Now, from a distribution standpoint, we’re looking at starting to ship 10.0 as well. Distro maintainers don’t want one-way streets (i.e. an upgrade to MariaDB prevents you from going back to MySQL). This is something we have to deal with as more start looking at MySQL 5.6 & MariaDB 10 (think temporal literals as an example).

Some MariaDB related news from the Red Hat front

This is a followup to my early post a month ago titled: MariaDB replaces MySQL in RHEL 7 (lots of stuff in the comments).

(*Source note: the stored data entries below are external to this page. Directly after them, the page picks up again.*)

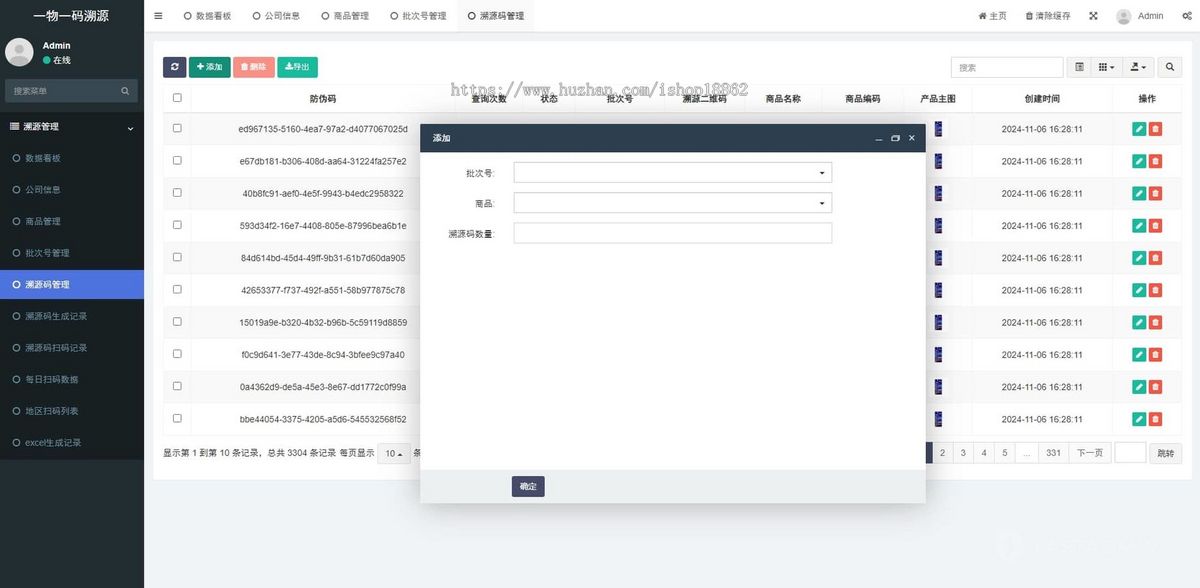The width and height of the screenshot is (1200, 588).
Task: Click the 确定 button in the dialog
Action: click(528, 486)
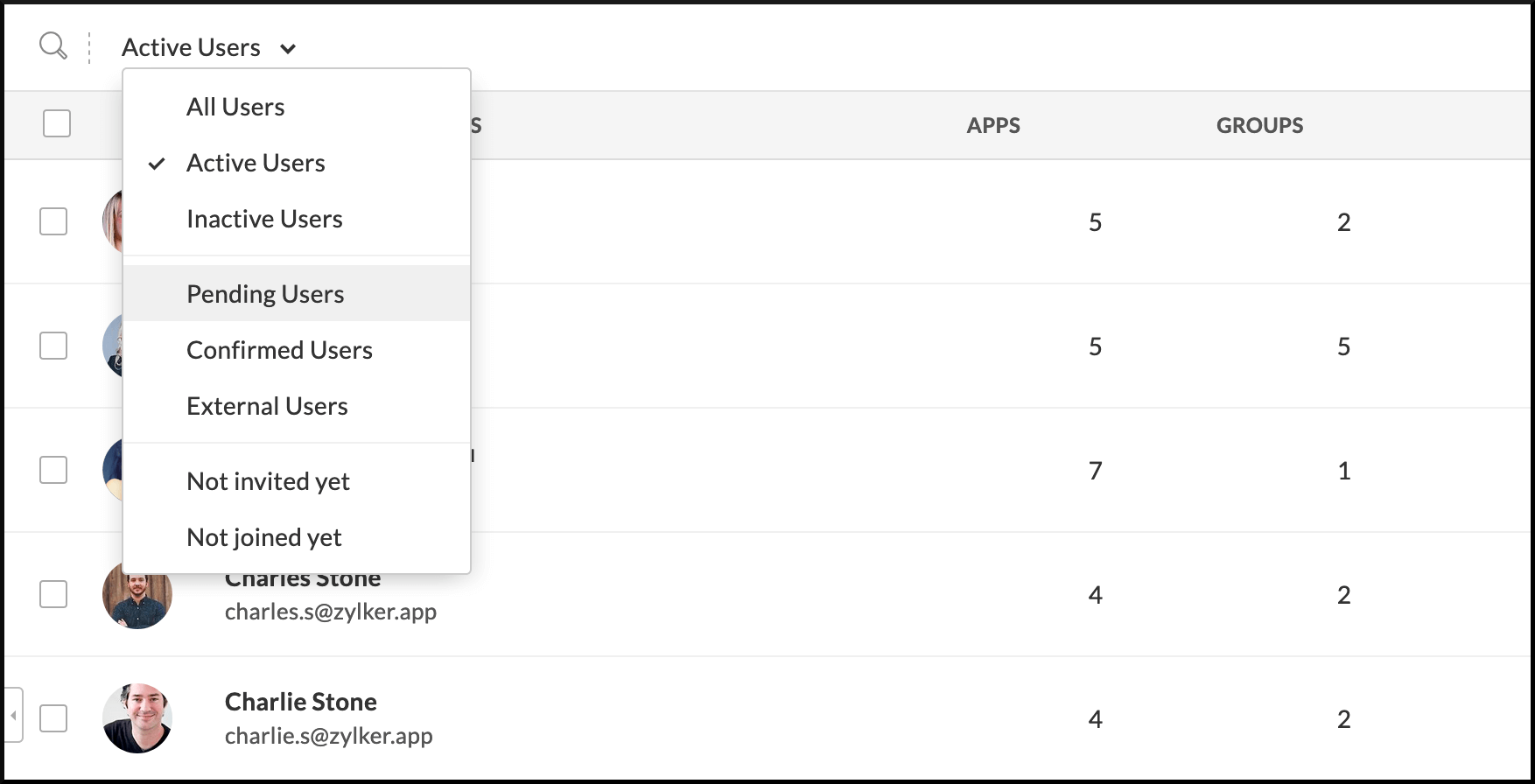The image size is (1535, 784).
Task: Select All Users from the menu
Action: click(x=235, y=107)
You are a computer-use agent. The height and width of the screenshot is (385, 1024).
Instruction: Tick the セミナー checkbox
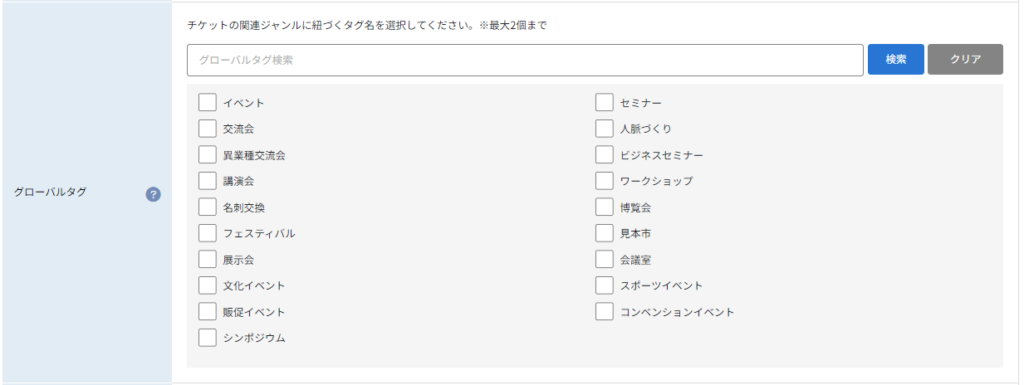click(x=604, y=102)
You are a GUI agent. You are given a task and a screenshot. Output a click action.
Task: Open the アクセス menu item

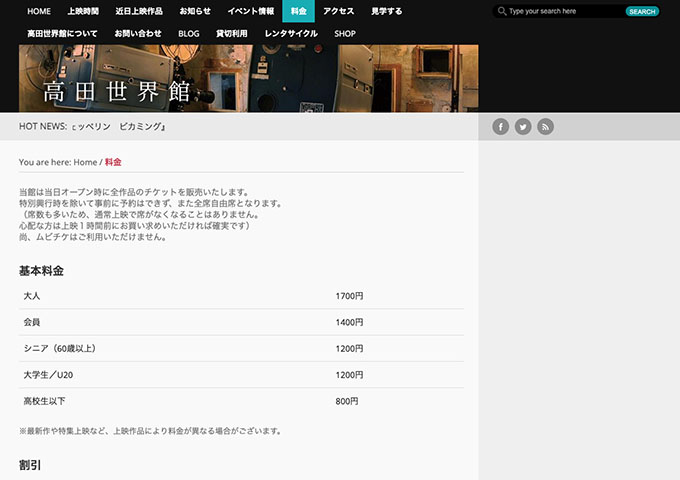pyautogui.click(x=338, y=11)
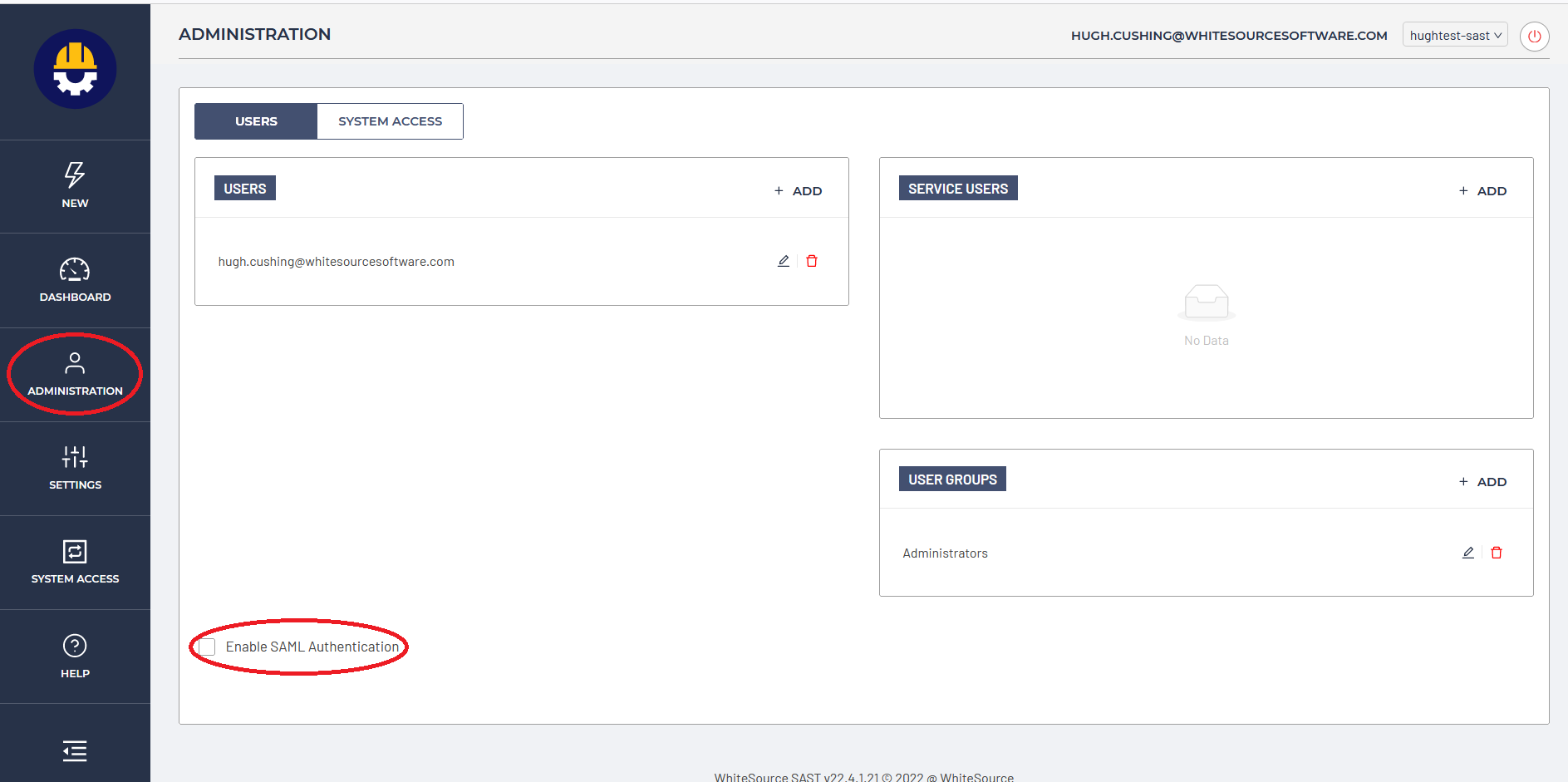Expand the hughtest-sast organization dropdown

[1454, 35]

It’s clear that MariaDB’s role is in Software Collections, which is new in RHEL.

Steven J. Vaughan-Nichols writes Red Hat will switch from Oracle MySQL to MariaDB, reports.

Sean Michael Kerner has a video (and writeup) with Denise Dumas, RHEL team leader, who talks about Software Collections, MariaDB, and how we’re all friendly (Red Hat + SkySQL + MariaDB). There will be 3 years of support for Software Collections. Indemnification applies as always, its just support cycle per collection is reduced. New MySQL ships in Software Collections too. Its available for 6.4/6.5 (probably as a GA as its beta now), and will be in RHEL7 too.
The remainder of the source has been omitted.